To do - Look through the material below and report every line that includes "agent".

==== Records for processing

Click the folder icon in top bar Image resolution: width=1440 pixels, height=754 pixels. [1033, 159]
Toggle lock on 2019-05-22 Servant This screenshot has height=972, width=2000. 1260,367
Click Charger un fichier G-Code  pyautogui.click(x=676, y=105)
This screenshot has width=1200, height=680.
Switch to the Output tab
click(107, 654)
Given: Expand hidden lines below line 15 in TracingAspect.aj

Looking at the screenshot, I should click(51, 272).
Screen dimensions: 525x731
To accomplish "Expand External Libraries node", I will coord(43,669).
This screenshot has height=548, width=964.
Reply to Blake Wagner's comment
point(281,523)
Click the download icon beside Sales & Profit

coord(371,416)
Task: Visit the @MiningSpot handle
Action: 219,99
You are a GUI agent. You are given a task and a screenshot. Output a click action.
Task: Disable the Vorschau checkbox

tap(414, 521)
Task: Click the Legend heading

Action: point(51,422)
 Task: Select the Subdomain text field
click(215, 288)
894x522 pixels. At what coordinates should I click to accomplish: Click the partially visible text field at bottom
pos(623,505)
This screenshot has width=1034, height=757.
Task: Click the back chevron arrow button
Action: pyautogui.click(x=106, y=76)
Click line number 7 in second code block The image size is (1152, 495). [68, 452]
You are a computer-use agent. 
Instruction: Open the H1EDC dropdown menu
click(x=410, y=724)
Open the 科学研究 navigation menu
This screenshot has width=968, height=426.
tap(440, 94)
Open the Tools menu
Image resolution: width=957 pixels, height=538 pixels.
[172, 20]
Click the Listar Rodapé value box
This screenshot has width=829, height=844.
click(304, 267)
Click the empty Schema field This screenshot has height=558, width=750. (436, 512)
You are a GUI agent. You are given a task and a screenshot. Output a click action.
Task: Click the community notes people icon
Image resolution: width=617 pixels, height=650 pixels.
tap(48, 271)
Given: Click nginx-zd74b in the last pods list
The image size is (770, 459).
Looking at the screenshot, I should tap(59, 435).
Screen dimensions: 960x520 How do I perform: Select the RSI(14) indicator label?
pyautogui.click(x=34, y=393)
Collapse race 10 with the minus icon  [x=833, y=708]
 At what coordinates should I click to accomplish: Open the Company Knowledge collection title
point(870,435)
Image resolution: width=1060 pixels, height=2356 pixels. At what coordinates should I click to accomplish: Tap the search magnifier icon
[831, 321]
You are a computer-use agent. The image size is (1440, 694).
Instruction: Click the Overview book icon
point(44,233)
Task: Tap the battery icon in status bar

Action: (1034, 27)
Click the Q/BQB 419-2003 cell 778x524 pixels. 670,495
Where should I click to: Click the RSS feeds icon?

========

Reply to the exercise -
You are a GUI agent. You are given a task and a screenshot. Output a click action.
You are a computer-use agent. 
You are a GUI agent. You are given a task and a screenshot. Output a click action.
You are a computer-use agent. The image size is (1440, 694).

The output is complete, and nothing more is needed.